The Warfalla () is an arab  tribe that resides in the west of Libya, in the town of Bani Walid, their stronghold. Usually estimated to be Libya’s largest tribe with up to one million of the total population of about 6 million people, they are also known as the strongest tribe in Libya with the manpower and equipment they have. Warfalla historically inhabited the area bounded by the cities of Bani Walid, Sirte, and Benghazi as well as the town of Sabha.

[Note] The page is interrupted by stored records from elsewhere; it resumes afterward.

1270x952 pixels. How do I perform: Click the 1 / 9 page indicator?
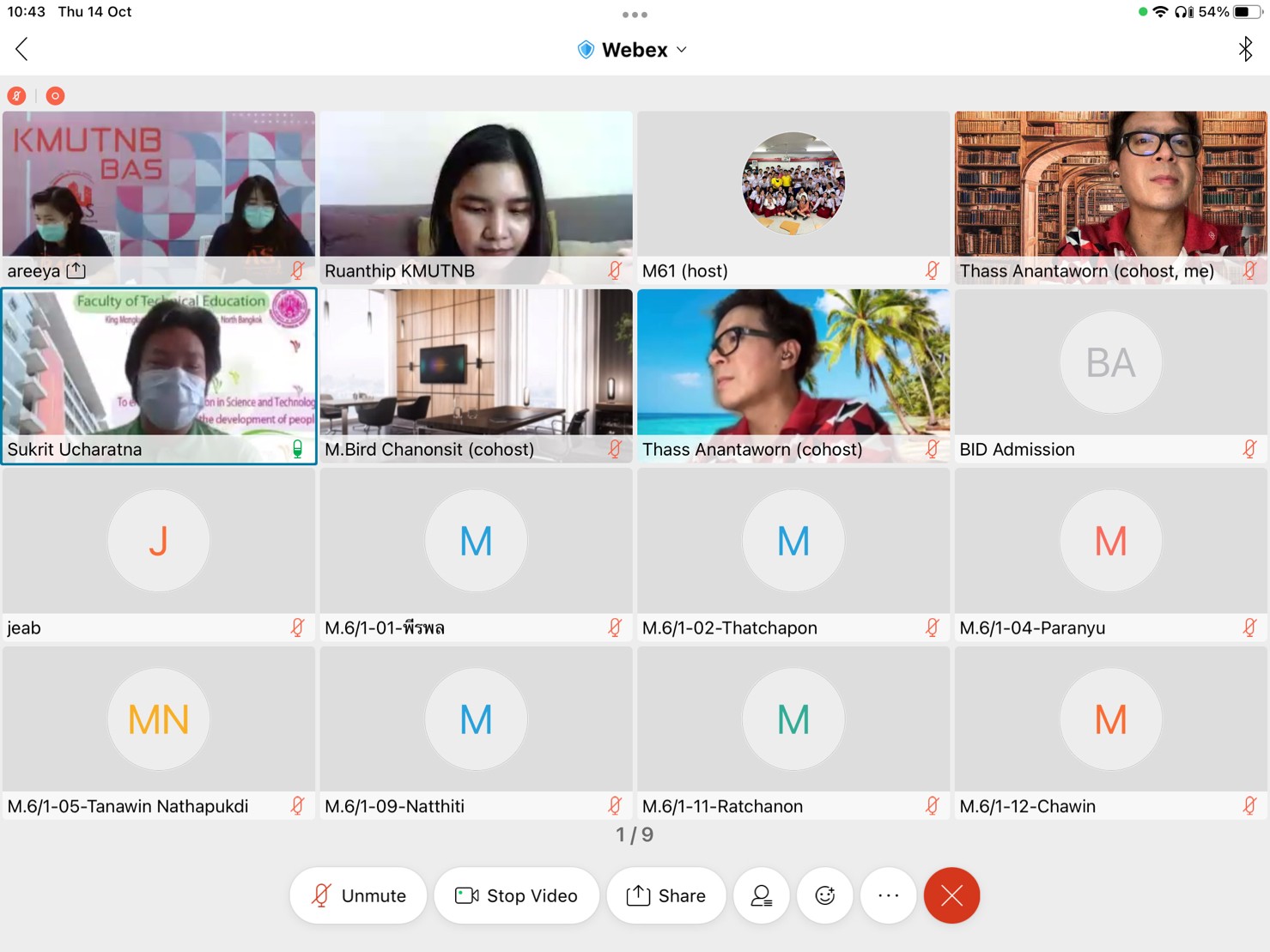(x=635, y=834)
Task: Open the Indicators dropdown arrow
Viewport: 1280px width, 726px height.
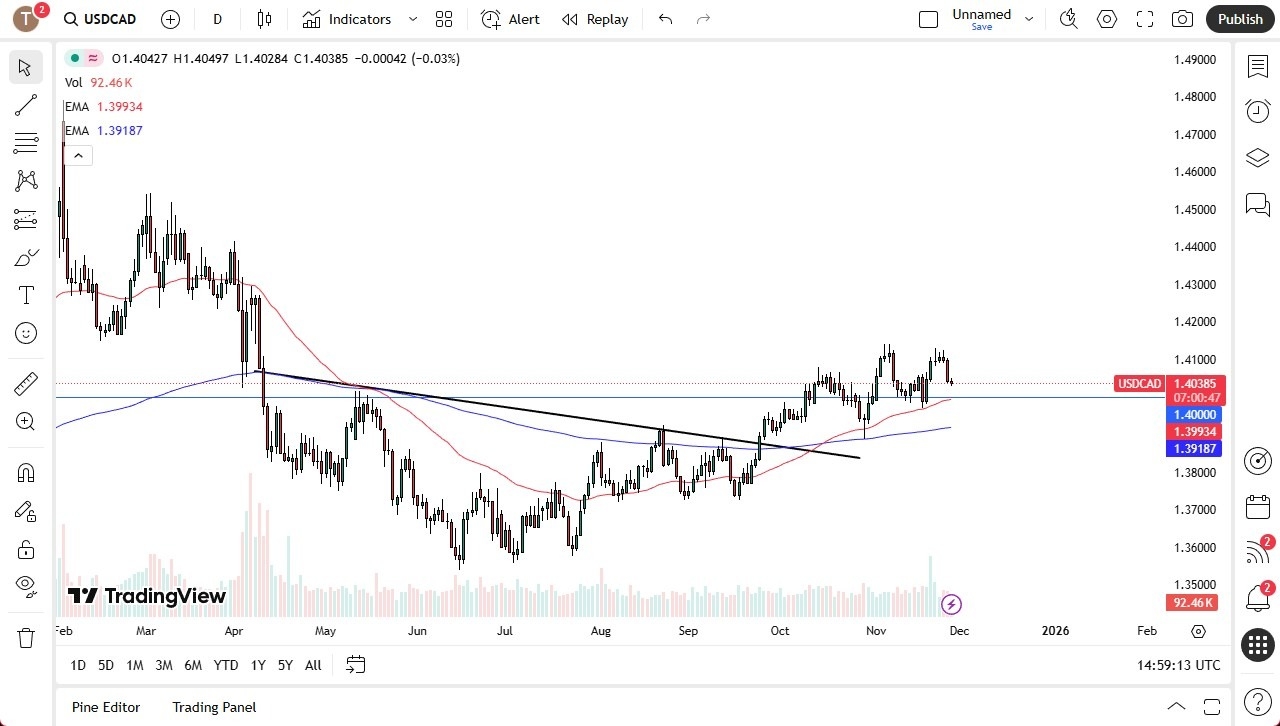Action: (x=412, y=18)
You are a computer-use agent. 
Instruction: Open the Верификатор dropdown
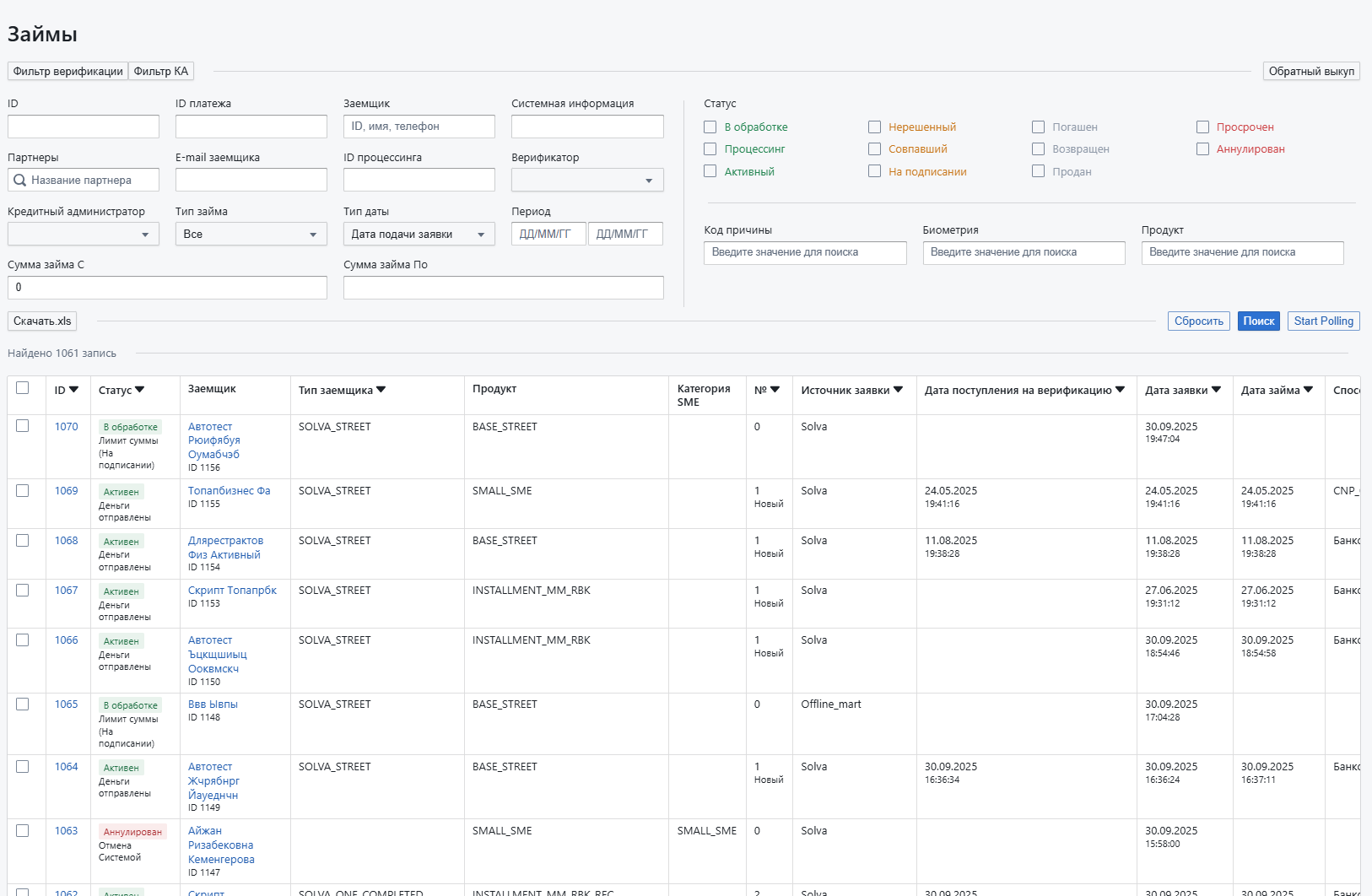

The Warfalla tribe is considered more of a confederacy of 52 sub-tribes that consist of individual bayts or clans,
During the Italian invasion of Libya the Warfalla tribe, under the leadership of Bel Khayre, fought against the invaders until the fall of Bani Walid, the Warfalla tribe's territory in December 1923. There was a civil war between the tribes and peasants of the Jabal al Gharbi District from 1920 to 1922.

Role in the Gaddafi regime 
The Warfalla, together with the Qadhafa and the Magarha, were traditionally considered the pillars of Gaddafi’s rule, dominating the security services and the ranks of the military. Gaddafi drew many of his security personnel from the Warfalla tribe, and placed certain Warfalla leaders in his "revolutionary committees" (besides members of the Maqarha and his own Qadhafa tribe), a paramilitary force entrusted with securing loyalty to the Qaddafis, by force if necessary.

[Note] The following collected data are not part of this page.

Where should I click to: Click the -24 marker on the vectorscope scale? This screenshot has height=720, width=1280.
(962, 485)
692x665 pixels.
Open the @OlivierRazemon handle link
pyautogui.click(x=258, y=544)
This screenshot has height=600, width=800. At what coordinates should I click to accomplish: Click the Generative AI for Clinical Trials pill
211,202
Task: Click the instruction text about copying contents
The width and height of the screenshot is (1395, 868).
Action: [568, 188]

However, this support has been inconsistent, most notably in the mounting of the 1993 Libyan coup attempt by Warfalla members of Gaddafi’s government in 1993, as a result of their rivalry with the Magarha for top positions within the government, the failure of the coup attempt to overthrow Gaddafi resulted in a temporary decline of Warfalla influence in the Libyan power structure, as many leading members were purged and a number of Warfalla leaders and civilians were either imprisoned or executed.

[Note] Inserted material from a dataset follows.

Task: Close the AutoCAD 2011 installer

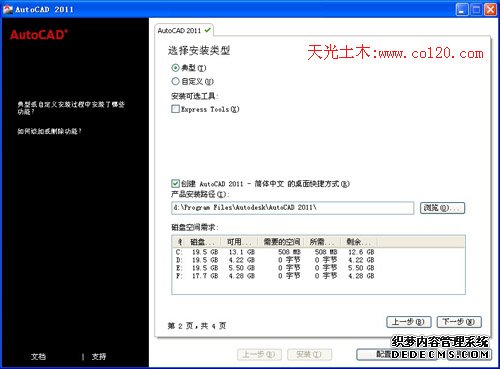Action: [x=490, y=10]
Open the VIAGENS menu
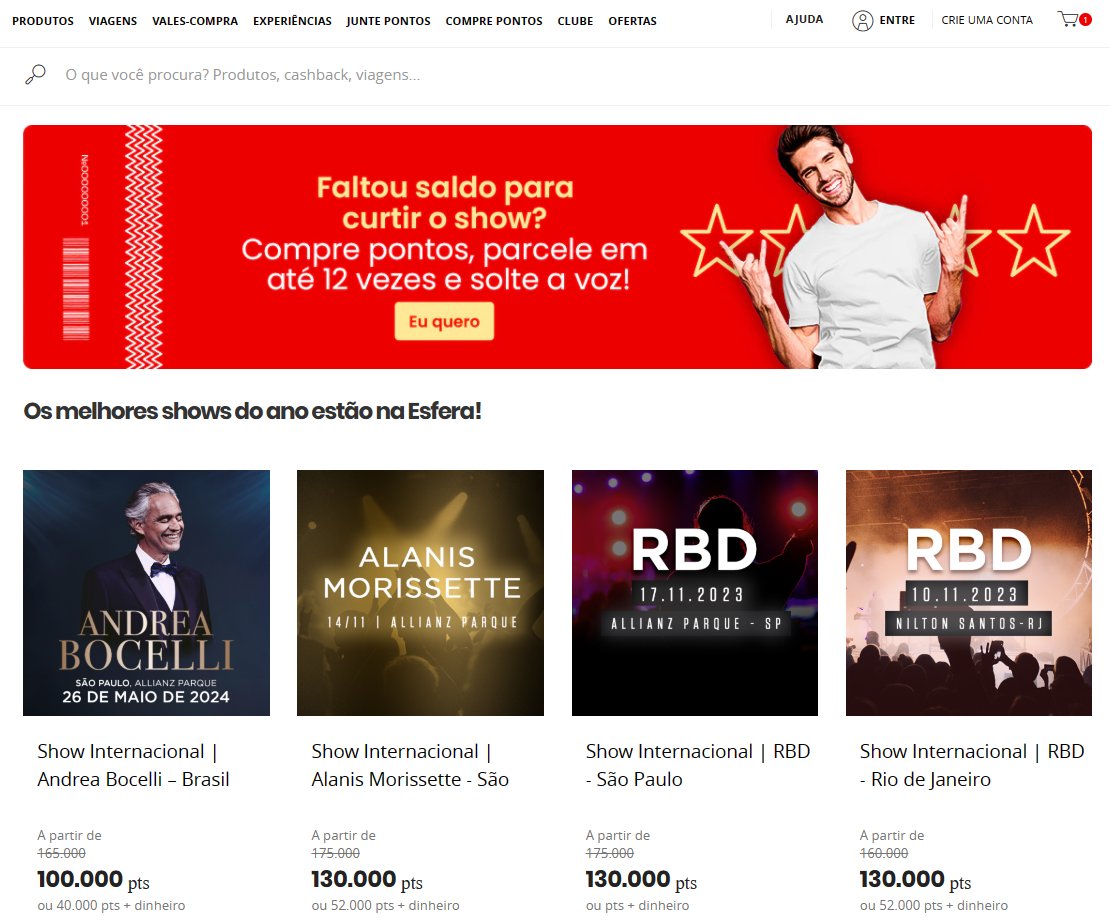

Role in the 2011 civil war 
In the early weeks of February 2011 Libyan Civil War the Warfalla tribe leaders gave their support to the Gaddafi regime, but while the tribe has often been identified with the Gaddafi regime, there were many Warfalla who actively opposed his rule, including Mahmoud Jibril (el-Warfally), the titular head of the opposition National Transitional Council (NTC).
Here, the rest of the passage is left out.